StaticArrays.jl
StaticArrays.jl copied to clipboard
circshift(SArray) returns MArray
Example:
julia> sv = SVector(1,2,3);
julia> circshift(sv, 1)
3-element MArray{Tuple{3},Int64,1,3} with indices SOneTo(3):
3
1
2
I think the result should be SArray.
Agreed. The reason for this is that it's dispatching to Base and similar(::SVector) returns an MVector.
I looked into this as I wanted to learn a bit more about Julia and this library, but, oh boy, this was (to a novice like me) a surprisingly difficult problem.
The immutability basically forces a much more inconvenient implementation (with significant overhead), just like setindex.
So, unless one goes for an approach with a mutable temporary, you'd have to end up with something along the lines of;
circshift(a::StaticArray, shift::Int) = _circshift(Length(a), a, shift)
@generated function _circshift(::Length{L}, a::StaticArray{<:Tuple,T}, shift::Int) where {L, T}
exprs = [:(a[1+mod($i-shift, L)]) for i = 0:(L-1)]
return quote
@inbounds return typeof(a)(tuple($(exprs...)))
end
end
So, given the forced marriage of stack allocation and immutability in Julia, I have started to think of this more philosophically. Basically, the need for this a circshift (or a setindex) with a dynamic shift variable indicates an underlying problem.

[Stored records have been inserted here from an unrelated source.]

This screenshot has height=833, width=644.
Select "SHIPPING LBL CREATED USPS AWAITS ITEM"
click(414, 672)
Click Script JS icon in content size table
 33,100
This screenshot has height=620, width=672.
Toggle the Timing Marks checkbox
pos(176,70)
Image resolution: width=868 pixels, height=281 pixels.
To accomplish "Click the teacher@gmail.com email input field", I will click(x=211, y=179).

A "compile time" length for the shift is what we actually should want most of the times with static variables (I apologize for the messy code here; i'm new to generated functions and barely know what I'm doing)

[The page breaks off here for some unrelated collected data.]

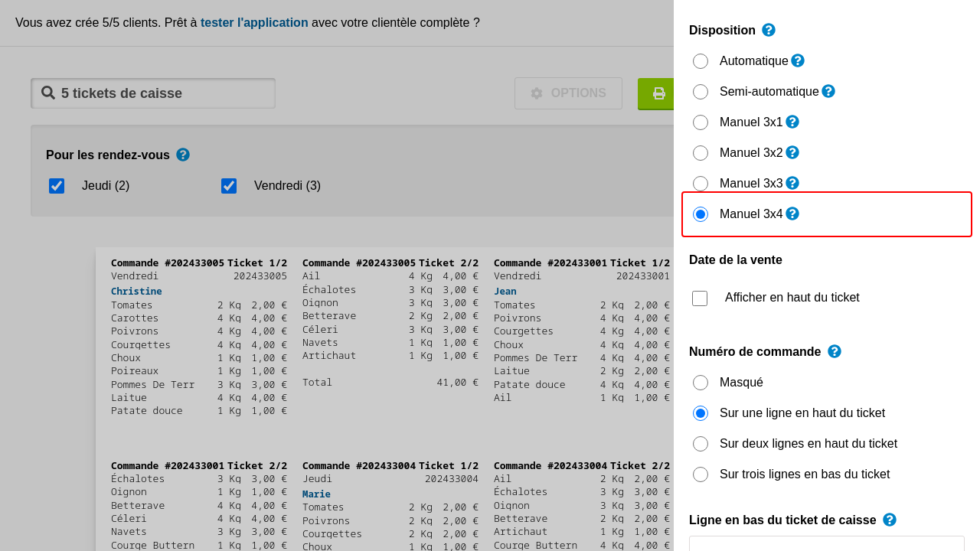Click help icon for Ligne en bas du ticket
The image size is (980, 551).
[890, 520]
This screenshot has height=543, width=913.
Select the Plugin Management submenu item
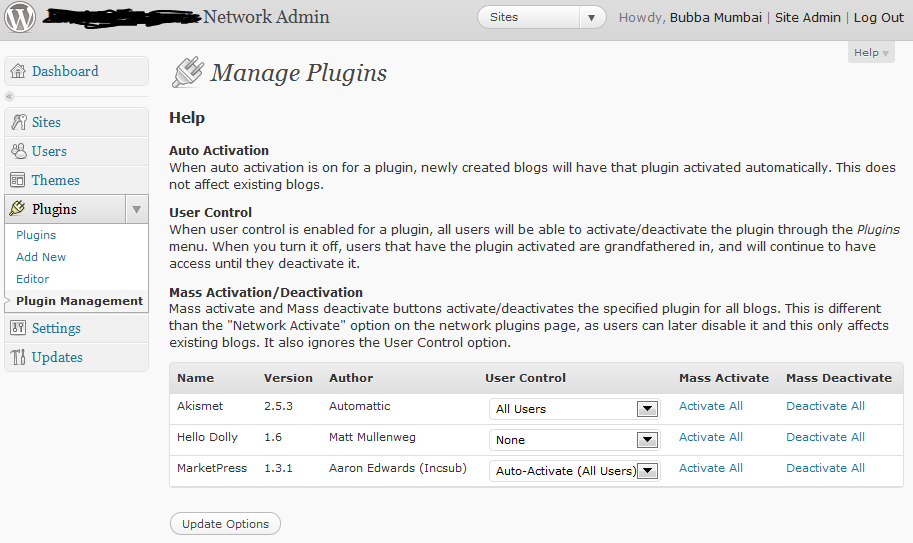point(79,301)
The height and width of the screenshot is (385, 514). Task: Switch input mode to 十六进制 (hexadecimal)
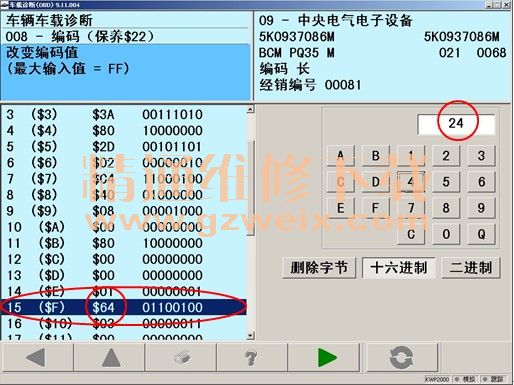click(x=398, y=268)
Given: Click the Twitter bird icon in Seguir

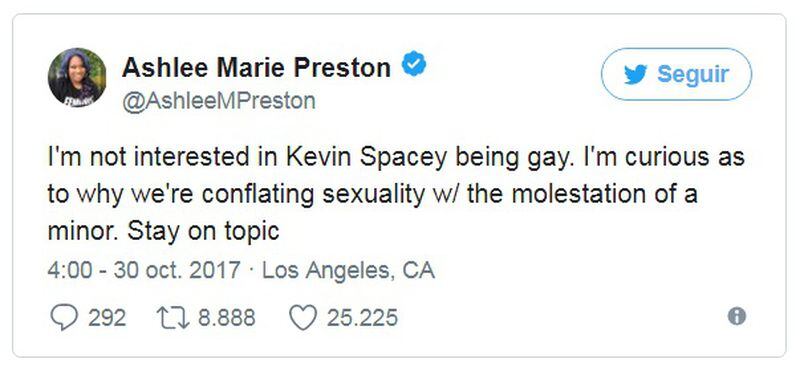Looking at the screenshot, I should 635,75.
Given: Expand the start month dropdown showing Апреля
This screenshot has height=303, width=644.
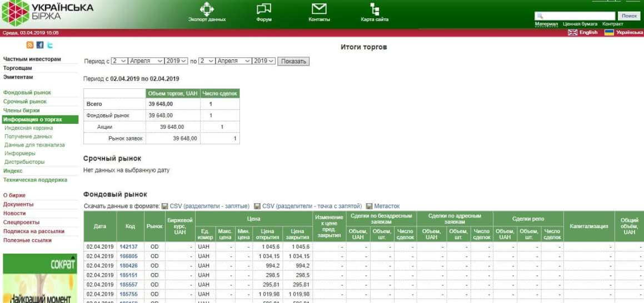Looking at the screenshot, I should [x=147, y=61].
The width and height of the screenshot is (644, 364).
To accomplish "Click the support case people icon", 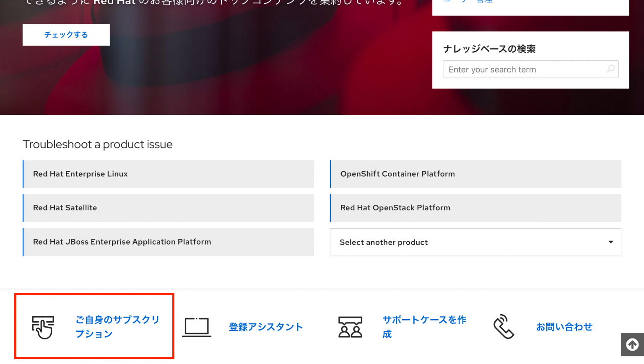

function circshift(a::StaticArray{Tuple{L}}, ::Length{N}) where {L, N}
vcat(_slice(Length(L-N+1), Length(L), a), _slice(Length(1), Length(L-N), a))
end
@generated function _slice(::Length{L}, ::Length{U}, a::StaticArray{<:Tuple,T}) where {L, U, T}
exprs = [:(a[$i]) for i = L:U]
return quote
@inbounds return SArray{Tuple{1+U-L},T,1,1+U-L}(tuple($(exprs...)))
end
end
which, of course, is super-fast if one specifies a static shift circshift(a, Length(3))
I looked into this as I wanted to learn a bit more about Julia and this library, but, oh boy, this was (to a novice like me) a surprisingly difficult problem.
Haha! Well thanks for jumping right in I think you're on the right track here :-)
So, unless one goes for an approach with a mutable temporary, you'd have to end up with something along the lines of [...]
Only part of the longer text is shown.